** BEGIN Data entries **
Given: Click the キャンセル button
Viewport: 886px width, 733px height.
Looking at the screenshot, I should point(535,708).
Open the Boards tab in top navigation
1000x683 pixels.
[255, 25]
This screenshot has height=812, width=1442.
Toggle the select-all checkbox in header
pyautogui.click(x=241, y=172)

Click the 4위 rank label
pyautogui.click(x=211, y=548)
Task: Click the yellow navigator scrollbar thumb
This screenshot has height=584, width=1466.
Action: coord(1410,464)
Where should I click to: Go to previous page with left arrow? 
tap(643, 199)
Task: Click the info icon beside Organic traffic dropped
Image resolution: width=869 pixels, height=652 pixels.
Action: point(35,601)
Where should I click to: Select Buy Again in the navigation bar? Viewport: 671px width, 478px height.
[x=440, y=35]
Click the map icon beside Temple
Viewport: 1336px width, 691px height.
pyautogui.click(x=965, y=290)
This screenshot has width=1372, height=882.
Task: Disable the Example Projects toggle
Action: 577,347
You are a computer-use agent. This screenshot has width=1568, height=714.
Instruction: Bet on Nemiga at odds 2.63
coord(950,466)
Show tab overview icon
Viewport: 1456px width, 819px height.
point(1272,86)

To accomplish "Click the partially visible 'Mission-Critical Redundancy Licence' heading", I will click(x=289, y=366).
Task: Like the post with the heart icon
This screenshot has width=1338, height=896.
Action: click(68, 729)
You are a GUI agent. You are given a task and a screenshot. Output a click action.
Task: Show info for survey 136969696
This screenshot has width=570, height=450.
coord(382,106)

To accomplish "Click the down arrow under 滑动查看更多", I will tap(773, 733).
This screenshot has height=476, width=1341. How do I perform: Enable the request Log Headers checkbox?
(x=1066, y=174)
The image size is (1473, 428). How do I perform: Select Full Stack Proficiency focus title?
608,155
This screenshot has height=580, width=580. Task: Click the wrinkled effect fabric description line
** END Data entries **
Instructions for the task:
Copy the data above word for word, keeping each line in its original order and form.

The reply:
Given: Click the キャンセル button
Viewport: 886px width, 733px height.
Looking at the screenshot, I should point(535,708).
Open the Boards tab in top navigation
1000x683 pixels.
[255, 25]
This screenshot has height=812, width=1442.
Toggle the select-all checkbox in header
pyautogui.click(x=241, y=172)

Click the 4위 rank label
pyautogui.click(x=211, y=548)
Task: Click the yellow navigator scrollbar thumb
This screenshot has height=584, width=1466.
Action: coord(1410,464)
Where should I click to: Go to previous page with left arrow? 
tap(643, 199)
Task: Click the info icon beside Organic traffic dropped
Image resolution: width=869 pixels, height=652 pixels.
Action: point(35,601)
Where should I click to: Select Buy Again in the navigation bar? Viewport: 671px width, 478px height.
[x=440, y=35]
Click the map icon beside Temple
Viewport: 1336px width, 691px height.
pyautogui.click(x=965, y=290)
This screenshot has width=1372, height=882.
Task: Disable the Example Projects toggle
Action: 577,347
You are a computer-use agent. This screenshot has width=1568, height=714.
Instruction: Bet on Nemiga at odds 2.63
coord(950,466)
Show tab overview icon
Viewport: 1456px width, 819px height.
point(1272,86)

To accomplish "Click the partially visible 'Mission-Critical Redundancy Licence' heading", I will click(x=289, y=366).
Task: Like the post with the heart icon
This screenshot has width=1338, height=896.
Action: click(68, 729)
You are a GUI agent. You are given a task and a screenshot. Output a click action.
Task: Show info for survey 136969696
This screenshot has width=570, height=450.
coord(382,106)

To accomplish "Click the down arrow under 滑动查看更多", I will tap(773, 733).
This screenshot has height=476, width=1341. How do I perform: Enable the request Log Headers checkbox?
(x=1066, y=174)
The image size is (1473, 428). How do I perform: Select Full Stack Proficiency focus title?
608,155
This screenshot has height=580, width=580. Task: Click the wrinkled effect fabric description line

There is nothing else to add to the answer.